** begin SUPPLIED TEXT **

Army personnel dig out a victim’s body
Army personnel dig out a victim’s body on Sunday. — PTI

Leh, August 8
This picturesque Himalayan town popular with tourists has turned into a ghost town and is yet to recover from the ‘dance of death’ unleashed by Mother Nature three days ago. It is now a vast refugee camp for the homeless.

The full extent of the disaster is still unfolding and one has to come here to realise the terrible tragedy that has overtaken the people.

The cloudburst, followed by mudslides on Thursday midnight, is estimated to have rendered 20,000 people homeless across Ladakh. Three days after the cloudburst, 500 people are still missing. Relief workers are yet to venture out to the villages beyond Leh and the figures, they fear, is bound to rise.

One of the most poignant images that emerged during the past two days of rescue operations was the recovery of the body of a woman who apparently died while trying to save her daughter from the mudslide. Their bodies were found buried under the mud in a sitting posture, said Brig Ajay Kumar, Deputy GoC of the 3rd Infantry Division.

Sakma, a local resident, has been searching in vain for relatives for the past three days. But there is no trace of them, he says with moist eyes. The tragedy has devastated thousands of lives and it will take several years for them to recover from the trauma, acknowledge relief workers from the Army and the ITBP.

Every morning, people go to their battered homes to dig out whatever they could and in the evening they return to the camps set up by the Army to have food and spend the night. These families do not know where to go and what to do.

On Sunday also people joined hands to reclaim their household belongings, whatever they could extricate. Brand new TV sets, washing machines and other expensive household gadgets have been destroyed and lie cased in mud. Most of the families here have lost everything including utensils.

The Tibetan refugee settlement located along the Leh-Manali highway was the epicentre of the cloudburst and the mudslide that followed it in the wee hours on August 6.

In a “ghost-town” like scene at Choglamsar, vehicles and bodies are buried under mounds of debris and under piles of mud, slush and boulders. Houses have been blown away, families torn apart and shopkeepers have lost long savings of their lives.

All small settlements near Changa Lal have been wiped out. With winter round the corner, worries of the administration have multiplied manifold. The ex gratia of Rs 1 lakh each to the kin of those killed and Rs 50,000 each to the seriously injured, to be paid from the PM’s National Relief Fund, appears grossly inadequate to kindle any hope of rehabilitation in the hearts of calamity-hit.

Col NJ Singh of the 3rd Infantry Division and the man under whose command Choglamsar is being cleared, says, “It will take at least a few months to clear the debris.” His team was today able to set up one of the washed away bridges on the Leh-Manali road.

** end SUPPLIED TEXT **
** begin RECORDED DATA **

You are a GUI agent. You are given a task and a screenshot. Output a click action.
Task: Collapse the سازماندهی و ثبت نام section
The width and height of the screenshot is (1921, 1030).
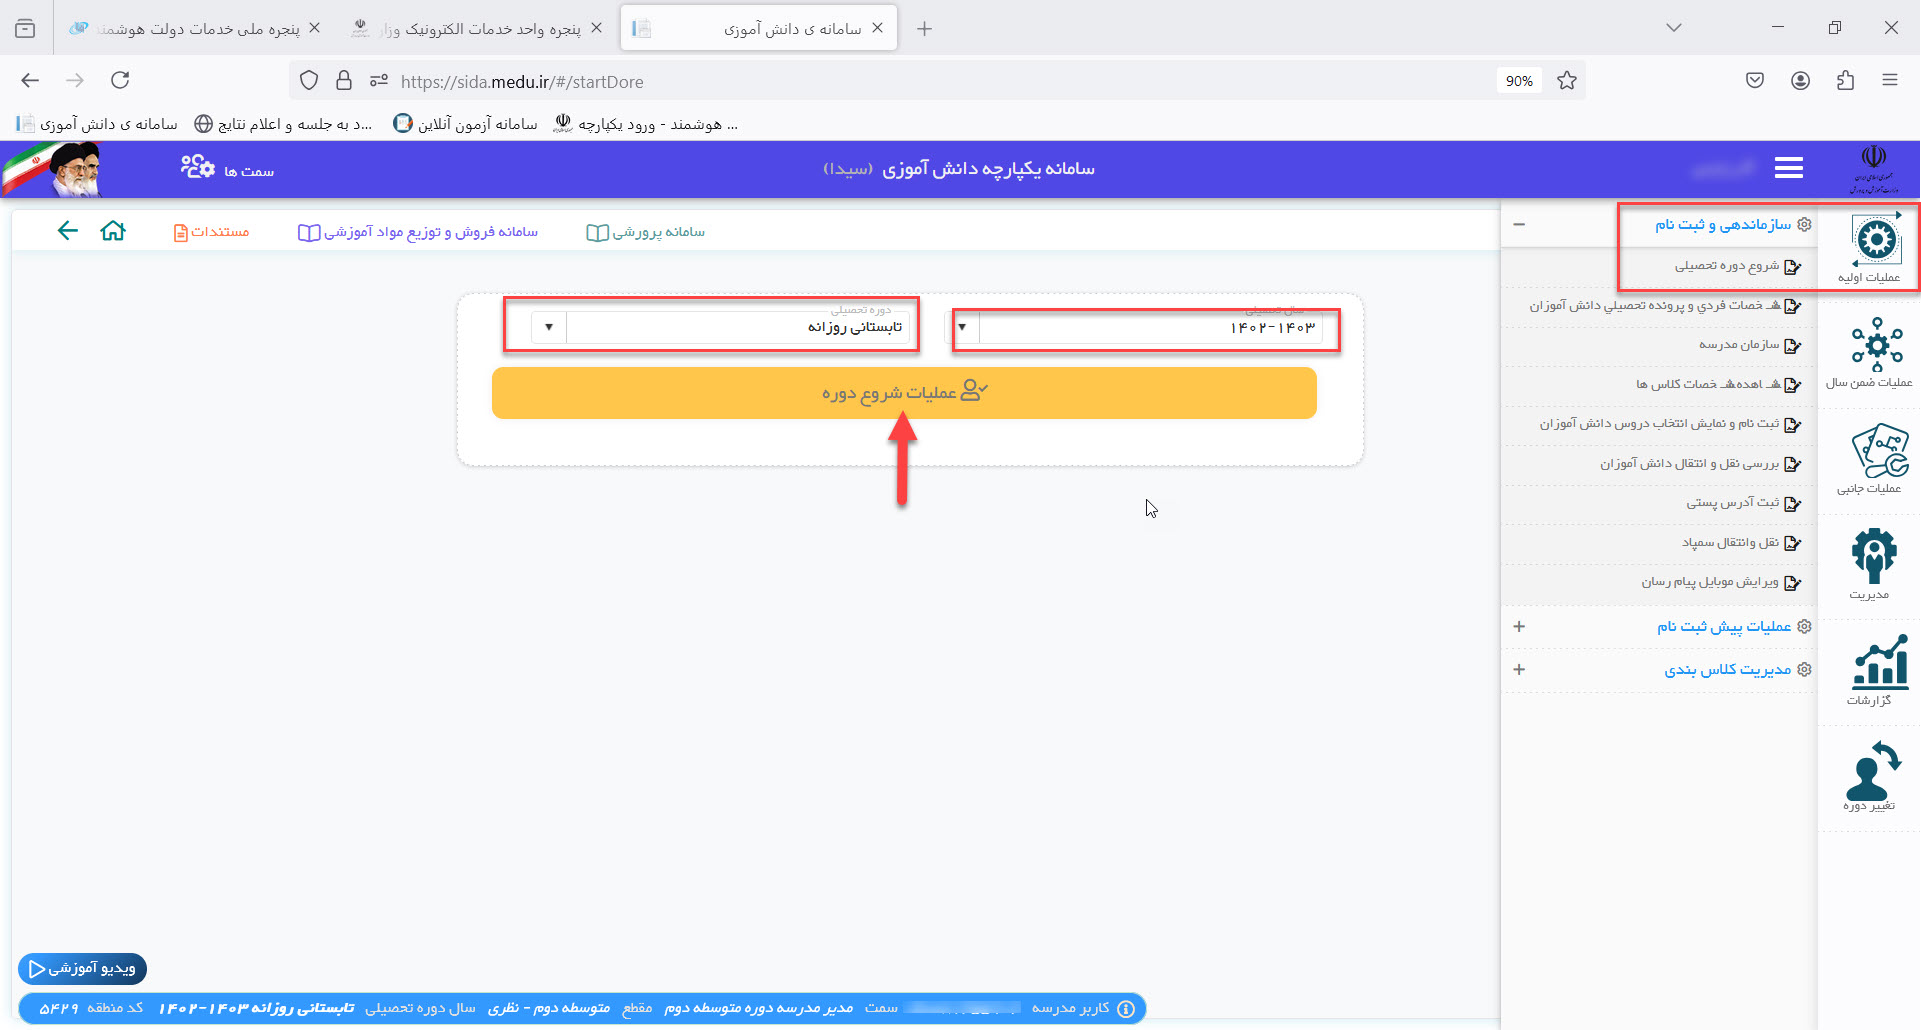pyautogui.click(x=1519, y=224)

** end RECORDED DATA **

Name each person identified by name in the report on the Leh cloudburst, and give the description the report attaches to each.

• **RESULT BELOW**
- Brig Ajay Kumar: Deputy GoC of the 3rd Infantry Division
- Sakma: a local resident who has been searching for relatives for three days
- Col NJ Singh: of the 3rd Infantry Division, the man under whose command Choglamsar is being cleared